Against this backdrop, even today Pakistan cannot plug the gap left not only by defence spending but also by meagre social spending and corruption, as Pakistan does not have internal resources to meet its deficit. The country’s economic planners use the same method as the Greeks. The usual strategy Islamabad adopts is managing the deficit with borrowed money, contributing to the debt nightmare (both external and internal) and adding to the current financial crisis.
Pakistan, like Greece to Turkey, has been proposing to India for defence cut to abate the arms race in South Asia. However, India is reluctant to accede to these proposals, as New Delhi is expanding its geo-political prowess, which means that it has to consider China, the US naval presence in the Indian Ocean and the greater Middle East in terms of general security concerns.
A growing number of India watchers in Washington and London believe that India seems to have outgrown its security concerns regarding Pakistan and the US. This is why Islamabad and New Delhi almost reached agreement on the contours of a settlement of the Kashmir issue under the rule of General Musharraf. In spite of this, later incidents, particularly the 2008 Mumbai attacks, halted the progress of talks between the two countries.
Similarly, Greece recently held a joint summit with Turkey, proposing a 25 percent cut in defence spending. The likelihood of this, nonetheless, is very low because Turkey is a rising regional power and is seeking to address its general security concerns in Caucasus, Black Sea and the Middle East. Turkey has also outgrown its security concerns with Greece. This is why it has been showing conciliatory gestures to Greece. Reduction in defence spending for Greece has become a top priority, as the IMF’s bailout package means Athens has to adopt draconian austerity measures.
Therefore, it has to accept whatever comes its way from Turkey, though this will not necessarily be palatable for either its public or its military. But years of poor economic strategy cost Greece its pride and self-esteem and provoked the anger of its people. It had to choose between draconian austerity measures and bankruptcy and it chose the former.
On the other hand, the present arrangement whereby the US and the EU are backing Pakistan in their bid to contain al Qaeda is unlikely to last forever. The US is desperate to extricate itself from Afghanistan. For the US, and the West in general, Pakistan is a tactical ally, despite Islamabad’s glee with regard to the much-trumped strategic talks with the US.
As far as the future of US willingness to provide budgetary support to Pakistan is concerned, it depends upon whether the future’s net geo-political gain from Pakistan is greater or lesser than the present net investment Washington is making. In contrast, Greece seems to have outlived its geo-political utility for the US and NATO.

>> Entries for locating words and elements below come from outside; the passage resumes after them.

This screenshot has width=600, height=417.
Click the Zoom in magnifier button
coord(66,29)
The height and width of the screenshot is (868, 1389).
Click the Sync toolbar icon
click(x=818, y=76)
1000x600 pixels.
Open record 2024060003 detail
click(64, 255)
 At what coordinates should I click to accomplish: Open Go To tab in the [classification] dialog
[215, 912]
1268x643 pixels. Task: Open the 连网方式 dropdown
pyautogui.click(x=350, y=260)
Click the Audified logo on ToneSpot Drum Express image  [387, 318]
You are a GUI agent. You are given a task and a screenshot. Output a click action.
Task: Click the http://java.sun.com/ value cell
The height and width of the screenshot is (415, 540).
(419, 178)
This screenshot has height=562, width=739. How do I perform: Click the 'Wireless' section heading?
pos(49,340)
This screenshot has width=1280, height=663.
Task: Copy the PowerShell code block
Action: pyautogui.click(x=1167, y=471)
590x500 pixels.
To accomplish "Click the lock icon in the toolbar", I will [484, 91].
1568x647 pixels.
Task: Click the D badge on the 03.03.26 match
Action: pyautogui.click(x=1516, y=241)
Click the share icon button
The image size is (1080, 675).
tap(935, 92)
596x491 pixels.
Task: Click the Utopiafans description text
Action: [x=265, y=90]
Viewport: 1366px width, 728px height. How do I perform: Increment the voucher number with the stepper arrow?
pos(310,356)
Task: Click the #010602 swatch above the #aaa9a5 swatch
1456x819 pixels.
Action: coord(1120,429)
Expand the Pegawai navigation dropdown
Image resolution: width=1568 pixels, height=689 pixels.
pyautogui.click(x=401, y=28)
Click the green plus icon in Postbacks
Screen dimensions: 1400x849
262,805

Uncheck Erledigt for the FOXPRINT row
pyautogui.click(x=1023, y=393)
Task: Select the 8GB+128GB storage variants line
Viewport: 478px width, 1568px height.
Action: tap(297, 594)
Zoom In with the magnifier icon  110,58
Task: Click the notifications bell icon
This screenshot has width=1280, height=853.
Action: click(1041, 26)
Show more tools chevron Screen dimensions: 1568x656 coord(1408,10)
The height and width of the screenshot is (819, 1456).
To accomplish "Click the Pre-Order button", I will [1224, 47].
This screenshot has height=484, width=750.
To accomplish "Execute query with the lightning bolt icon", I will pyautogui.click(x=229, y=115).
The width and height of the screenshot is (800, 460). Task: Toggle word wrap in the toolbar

Considering Pakistan is using the same economic model as Greece, it is just on borrowed times from its powerful western allies who could even make it easier for Islamabad to swallow the bitter pill of any possible harsh austerity measures, including the defence cuts, by manipulating its economic vulnerability.
Thus Pakistan’s economic future and security imperatives are beholden to the judgement call of the US (and West in general) as to when Pakistan has outlived its geo-political utility for them. So it is a matter of when, not if. A dreadful scenario for policy makers but seems far more realistic than ever. For me, I think I will go and hide under the table for now.